Four areas were identified, and exceptions were created for private companies to amortize goodwill; apply a simplified hedge accounting method for certain interest rate swaps; elect not to apply variable-interest entity (VIE) guidance to a lessor under common control; and elect an accounting alternative for the recognition of certain intangible assets acquired in a business combination.
Those changes received attention because they were changes to existing GAAP that began as PCC projects. Now the PCC's influence is more subtle, but it remains substantial, as FASB Vice Chairman James Kroeker said when the hedge accounting standard was issued.
"It was very helpful to have us understand that perhaps what would really be useful is private companies identifying that they are engaging in a hedge but giving them more time up until they issue the financial statement to do all the work," Kroeker said in a telephone interview.
With the PCC's help, FASB also is considering expanding the GAAP exception to VIE guidance. Under a current proposal, a private company would not have to apply VIE consolidation guidance to legal entities under common control, including common-control leasing arrangements, if both the parent and the legal entity being evaluated for consolidation are not public business entities.
A private company would provide the accounting policy election to all current and future legal entities under common control that meet the criteria for applying the alternative.
"I'm really excited about the possibility that VIEs are going to be able to be scoped out for private companies that meet the qualifications to be scoped out," Wright said. "That has been a struggle since day one. It's going to be really, really good when that becomes a final standard."
Passing the torch
This year will mark a transition for the PCC, as the terms of the last original members of the council are set to expire at the end of December.
Four members—Jeremy Dillard, Michael Minnis, Dev Strischek, and Frank Tarallo—will begin new three-year terms. Golden saw evidence that the process is working in the enthusiasm around recruitment for new council members as Steve Brown, Jeff Bryan, and Larry Weinstock exit the PCC.

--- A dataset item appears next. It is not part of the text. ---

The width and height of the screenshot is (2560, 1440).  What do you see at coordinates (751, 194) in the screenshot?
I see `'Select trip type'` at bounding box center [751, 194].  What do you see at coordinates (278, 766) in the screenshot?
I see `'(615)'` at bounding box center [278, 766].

"The level of interest in the private company community for being on the PCC was the highest it has [ever been] in this interview cycle," Golden said. "I think those out there are seeing the benefit that it provides, and they want to be part of it."
In the current environment, Golden said, FASB is taking into account the needs of all its stakeholders—public companies, private companies, not-for-profits, and employee benefit plans. The board is seeking comments on its future agenda, with topics such as liabilities and equity, performance reporting, intangibles, and pensions and other post-employee benefits among the top candidates for standard-setting work.
During his speech in Atlanta, Golden acknowledged that some preparers who are busy implementing the new revenue recognition and leases standards probably wish FASB would take a vacation. But he reassured the audience that the standards the board is considering for its agenda would take a significant number of years to complete.
Meanwhile, FASB's work with the PCC on topics such as hedge accounting and expanding the VIE exception for private companies is designed to make financial reporting easier for preparers without compromising the quality of information provided to financial statement users. And as FASB works on its agenda, private company issues will continue to be considered.
"The FASB has really been open to having dialogue all along the way from a standard-setting perspective," Wright said. "… It's been an inclusive process. In the past, we were trying to insert ourselves. And now we don't have to do that very often. There's been a lot of outreach from the FASB's perspective to want to include us."